John Lumley
2024sep26 - Updated to processor version 1.1.2
This is the README for the jωiXML Invisible XML processor, version 1.1.2, to run from an XSLT program executing in a browser, using SaxonJS and a custom-constructed ixml 'engine' written in JavaScript. It contains the necessary JavaScript library, an XSLT 'stub' set of functions to invoke from XSLT, and a sample application. An interactive iXML 'workbench' is also available.
For fuller details of Invisible XML see https://invisiblexml.org/. For details of SaxonJS see Saxonica
Firstly unzip the file jwiXML.zip
into a folder in your localhost web server.

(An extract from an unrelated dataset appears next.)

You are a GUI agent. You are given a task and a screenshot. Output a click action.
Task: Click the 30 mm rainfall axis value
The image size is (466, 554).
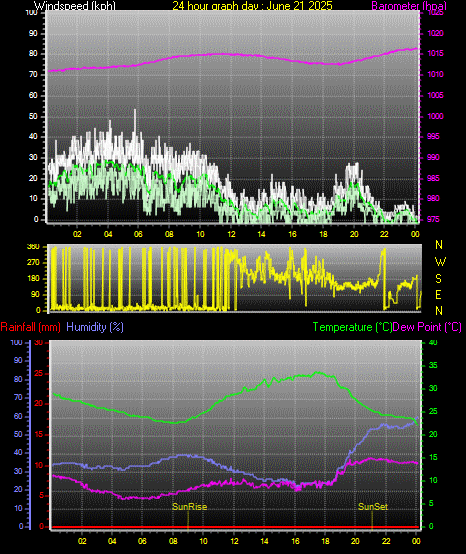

Then load the web page sample/jwiXML.sample.xhtml
into your browser from your local host.
You should see a display of a grammar, a very simple input and the resulting parse tree.
To generate your own application within a SaxonJS environment:
- Ensure you link to the iXML processor via a script reference in your top-level web page
- Include
jwiXML.processor.xsl
in your application and export the complete XSLT package/stylesheet, targetted for SaxonJS 2+ using SaxonEE in the normal way.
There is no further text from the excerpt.